▶ **Your instructions**
Could you print the material below word for word, with every line unchanged?

▶ **Material shown**
• • • • •

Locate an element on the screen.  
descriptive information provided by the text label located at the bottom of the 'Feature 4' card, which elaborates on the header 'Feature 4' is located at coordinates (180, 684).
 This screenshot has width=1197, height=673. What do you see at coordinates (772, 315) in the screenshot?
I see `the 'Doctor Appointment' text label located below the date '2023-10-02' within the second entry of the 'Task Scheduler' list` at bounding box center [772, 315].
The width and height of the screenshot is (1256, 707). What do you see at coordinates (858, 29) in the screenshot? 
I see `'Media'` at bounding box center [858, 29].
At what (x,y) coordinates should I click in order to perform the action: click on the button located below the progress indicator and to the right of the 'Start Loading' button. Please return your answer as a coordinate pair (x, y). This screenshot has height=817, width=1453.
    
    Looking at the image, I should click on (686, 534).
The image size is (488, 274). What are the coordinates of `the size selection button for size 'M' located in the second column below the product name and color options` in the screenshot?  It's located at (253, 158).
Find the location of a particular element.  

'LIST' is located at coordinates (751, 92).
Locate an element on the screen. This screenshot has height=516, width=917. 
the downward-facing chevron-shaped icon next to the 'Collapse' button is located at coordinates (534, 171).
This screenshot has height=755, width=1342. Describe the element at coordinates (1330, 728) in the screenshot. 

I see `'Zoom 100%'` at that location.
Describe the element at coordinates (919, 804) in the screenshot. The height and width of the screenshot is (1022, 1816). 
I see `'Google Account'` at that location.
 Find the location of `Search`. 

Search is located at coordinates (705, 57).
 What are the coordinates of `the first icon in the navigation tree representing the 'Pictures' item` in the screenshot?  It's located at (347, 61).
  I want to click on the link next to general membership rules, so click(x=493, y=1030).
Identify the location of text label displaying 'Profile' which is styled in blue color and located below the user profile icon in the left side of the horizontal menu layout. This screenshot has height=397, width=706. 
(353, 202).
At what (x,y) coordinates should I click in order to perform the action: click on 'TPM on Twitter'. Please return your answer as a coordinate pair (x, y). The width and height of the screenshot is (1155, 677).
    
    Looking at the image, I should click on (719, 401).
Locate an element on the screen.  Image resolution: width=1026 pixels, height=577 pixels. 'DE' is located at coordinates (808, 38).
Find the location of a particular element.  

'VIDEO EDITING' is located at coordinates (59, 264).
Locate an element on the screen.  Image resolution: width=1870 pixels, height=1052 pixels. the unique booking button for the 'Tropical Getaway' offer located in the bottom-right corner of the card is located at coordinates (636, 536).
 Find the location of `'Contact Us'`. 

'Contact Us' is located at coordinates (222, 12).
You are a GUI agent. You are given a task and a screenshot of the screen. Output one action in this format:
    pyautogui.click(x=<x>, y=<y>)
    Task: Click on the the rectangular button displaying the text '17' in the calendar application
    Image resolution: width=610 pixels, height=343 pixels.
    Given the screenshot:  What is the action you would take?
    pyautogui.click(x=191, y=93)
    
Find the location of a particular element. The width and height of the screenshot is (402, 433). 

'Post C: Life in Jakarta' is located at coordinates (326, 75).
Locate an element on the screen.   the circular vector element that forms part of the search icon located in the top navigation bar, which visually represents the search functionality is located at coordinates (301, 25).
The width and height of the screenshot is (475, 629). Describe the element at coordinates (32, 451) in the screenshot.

• • • • •

▶ **Answer to the task**
Locate an element on the screen.  
descriptive information provided by the text label located at the bottom of the 'Feature 4' card, which elaborates on the header 'Feature 4' is located at coordinates (180, 684).
 This screenshot has width=1197, height=673. What do you see at coordinates (772, 315) in the screenshot?
I see `the 'Doctor Appointment' text label located below the date '2023-10-02' within the second entry of the 'Task Scheduler' list` at bounding box center [772, 315].
The width and height of the screenshot is (1256, 707). What do you see at coordinates (858, 29) in the screenshot? 
I see `'Media'` at bounding box center [858, 29].
At what (x,y) coordinates should I click in order to perform the action: click on the button located below the progress indicator and to the right of the 'Start Loading' button. Please return your answer as a coordinate pair (x, y). This screenshot has height=817, width=1453.
    
    Looking at the image, I should click on (686, 534).
The image size is (488, 274). What are the coordinates of `the size selection button for size 'M' located in the second column below the product name and color options` in the screenshot?  It's located at (253, 158).
Find the location of a particular element.  

'LIST' is located at coordinates (751, 92).
Locate an element on the screen. This screenshot has height=516, width=917. 
the downward-facing chevron-shaped icon next to the 'Collapse' button is located at coordinates (534, 171).
This screenshot has height=755, width=1342. Describe the element at coordinates (1330, 728) in the screenshot. 

I see `'Zoom 100%'` at that location.
Describe the element at coordinates (919, 804) in the screenshot. The height and width of the screenshot is (1022, 1816). 
I see `'Google Account'` at that location.
 Find the location of `Search`. 

Search is located at coordinates (705, 57).
 What are the coordinates of `the first icon in the navigation tree representing the 'Pictures' item` in the screenshot?  It's located at (347, 61).
  I want to click on the link next to general membership rules, so click(x=493, y=1030).
Identify the location of text label displaying 'Profile' which is styled in blue color and located below the user profile icon in the left side of the horizontal menu layout. This screenshot has height=397, width=706. 
(353, 202).
At what (x,y) coordinates should I click in order to perform the action: click on 'TPM on Twitter'. Please return your answer as a coordinate pair (x, y). The width and height of the screenshot is (1155, 677).
    
    Looking at the image, I should click on (719, 401).
Locate an element on the screen.  Image resolution: width=1026 pixels, height=577 pixels. 'DE' is located at coordinates (808, 38).
Find the location of a particular element.  

'VIDEO EDITING' is located at coordinates (59, 264).
Locate an element on the screen.  Image resolution: width=1870 pixels, height=1052 pixels. the unique booking button for the 'Tropical Getaway' offer located in the bottom-right corner of the card is located at coordinates (636, 536).
 Find the location of `'Contact Us'`. 

'Contact Us' is located at coordinates (222, 12).
You are a GUI agent. You are given a task and a screenshot of the screen. Output one action in this format:
    pyautogui.click(x=<x>, y=<y>)
    Task: Click on the the rectangular button displaying the text '17' in the calendar application
    Image resolution: width=610 pixels, height=343 pixels.
    Given the screenshot:  What is the action you would take?
    pyautogui.click(x=191, y=93)
    
Find the location of a particular element. The width and height of the screenshot is (402, 433). 

'Post C: Life in Jakarta' is located at coordinates (326, 75).
Locate an element on the screen.   the circular vector element that forms part of the search icon located in the top navigation bar, which visually represents the search functionality is located at coordinates (301, 25).
The width and height of the screenshot is (475, 629). Describe the element at coordinates (32, 451) in the screenshot.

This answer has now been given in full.